NMO Caregiver Support Group Meeting recap by guest blogger and NMO Advocate Lisa McDaniel.
The NMO Caregiver Support Group was amazing. The group was very open and it was a new experience for everyone who attended. For the most part, it was about sharing and meeting other caregivers and finding a common ground. Many of the caregivers had the same basic story, which seemed to bond them together.
This was the first in-person support group for all of those who attended the meeting.
We discussed topics like how to cope with a loved one’s illness. I started the conversation, but the group jumped right in with sharing stories, advice and supporting those who were having a difficult time. Taking time for themselves so they can better care for their loved one – this was a huge issue, as most of the group realized they do not take the time needed to care for themselves. Most of the energy for the group is focused on care giving, but in the end, everyone seemed to realize the importance of self-care and discussed ways to take the time each day.
We also discussed how to encourage a loved one when they are discouraged. As caregivers, it is difficult to encourage a loved one who is blind, paralyzed, bedridden, using walkers, etc. Patients are easily depressed throughout flares and often times feel like a burden. Many of the caregivers expressed frustration over trying to help a loved one when the loved one is frustrated as well. We talked about things to say, things to do as well as when it is time to give the loved one some space for a while.
Other topics included learning to give care through the various stages (newly diagnosed, flare-ups, recovery time, hospitalizations, everyday life, etc) and the importance of educating themselves about NMO so they could better understand and encourage their loved one.
Attendee Breakdown
- 28 total attendees
- 21 new attendees at NMO Patient Day
- 9 parents
- 16 spouses
- 3 patients
Outcomes
The biggest outcome seemed to be the relief on most of the faces at the end of the 2-hour and 15-minute meeting.

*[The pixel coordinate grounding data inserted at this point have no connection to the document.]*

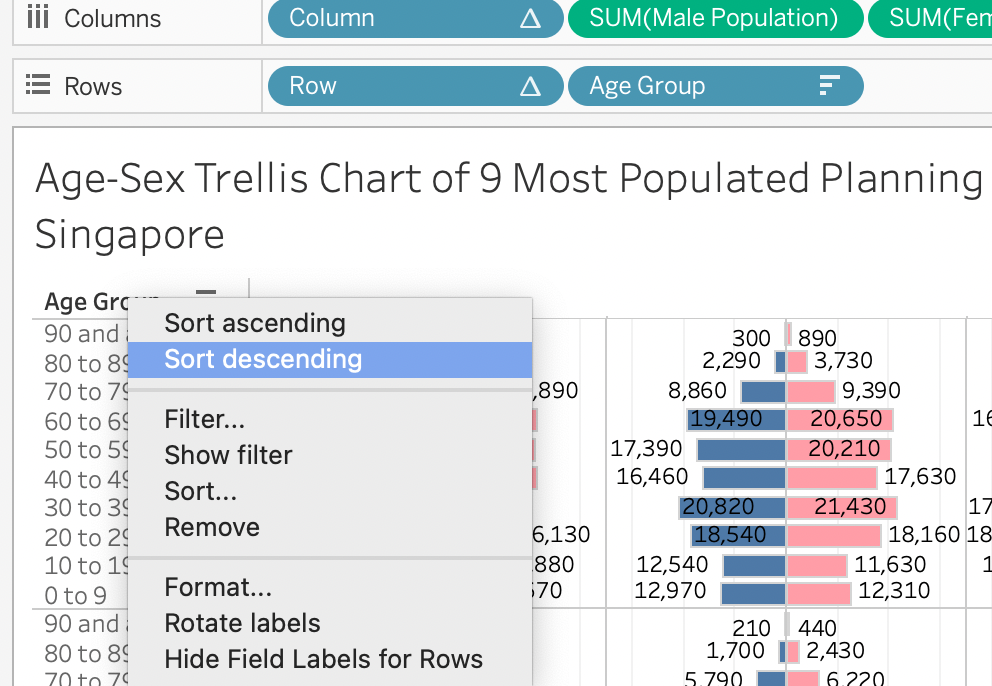Open the Filter... dialog from the menu

click(205, 419)
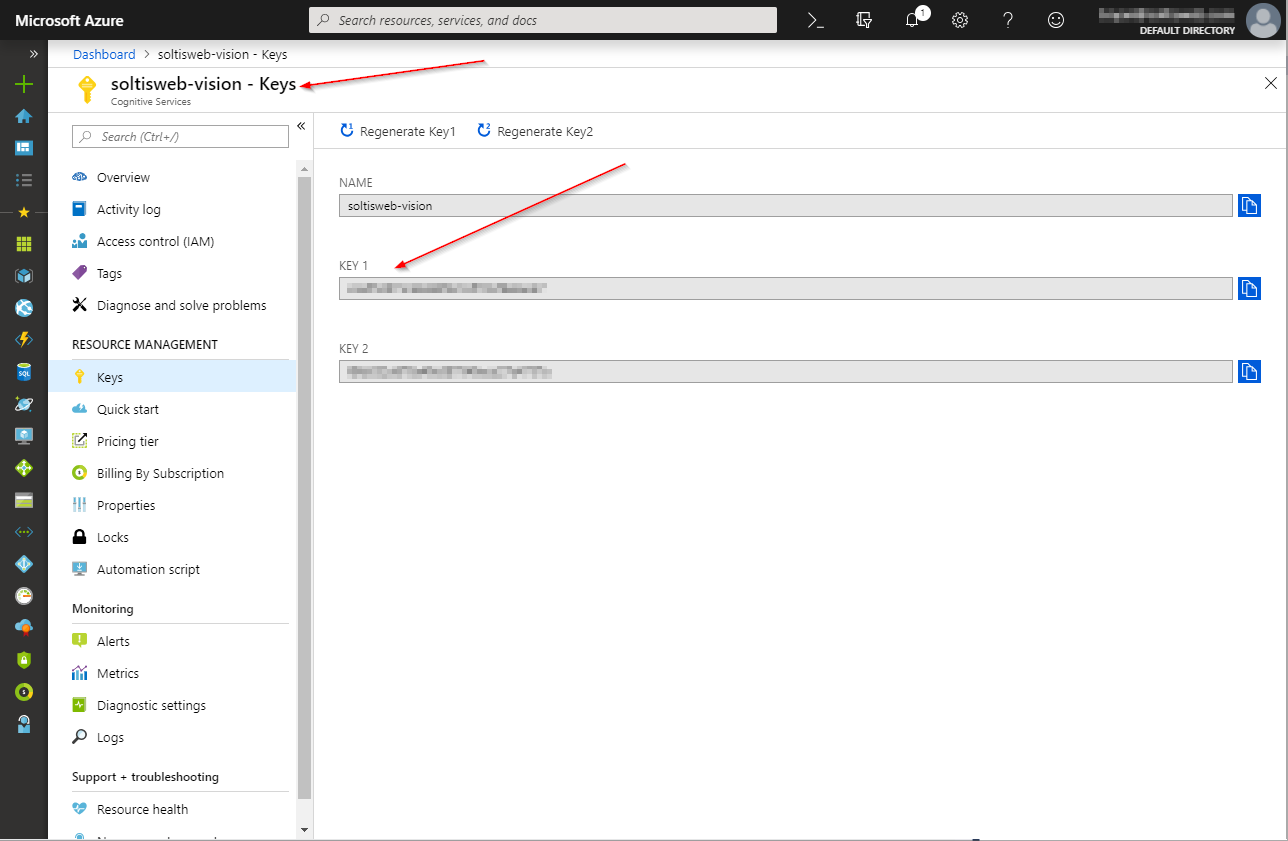The height and width of the screenshot is (841, 1288).
Task: Copy the KEY 2 value
Action: (1249, 371)
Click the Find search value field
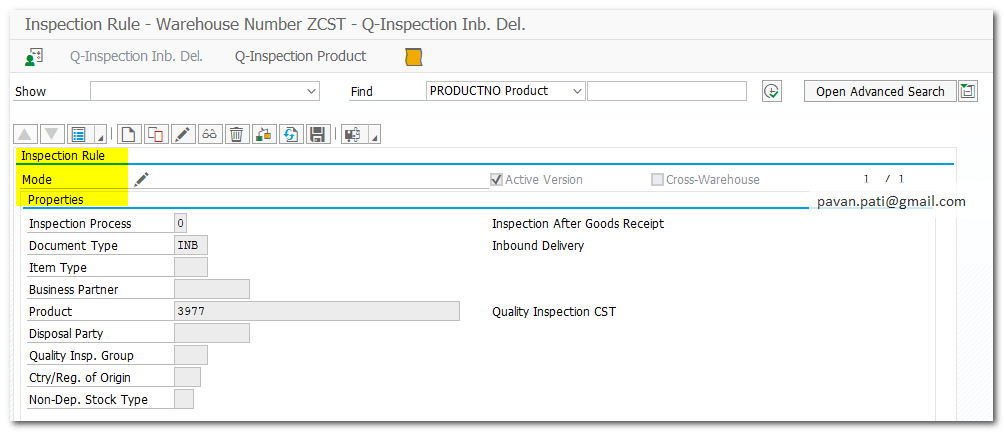Screen dimensions: 1004x432 666,91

I heard many say how they didn’t feel so alone anymore and how so many of the stories were similar. Many new connections were made. I also heard the new ones talk about how they were more comfortable going into patient day after attending the meeting.
I was able to put a few caregivers in contact with a support group in their area. I gave my business cards out to everyone and made sure they all knew to contact me if they needed anything. I also told them I could put them in contact with local advocates.
I think the caregiver support group was a great meeting. I was impressed with the willingness of the group to interact with one another. Many were nervous at first (understandable), but seemed to relax later on. Of course, many tears were shed throughout, as it was emotional to discuss many of the issues which came up. In the end, I saw many exchanging contact information and making plans to introduce their loved ones to one another.
Thank you to The Guthy-Jackson Charitable Foundation for allowing me to lead the discussion and the group. It was something I could totally relate to and I was able to draw on my experience as a caregiver and hopefully help some of the amazing people who attended.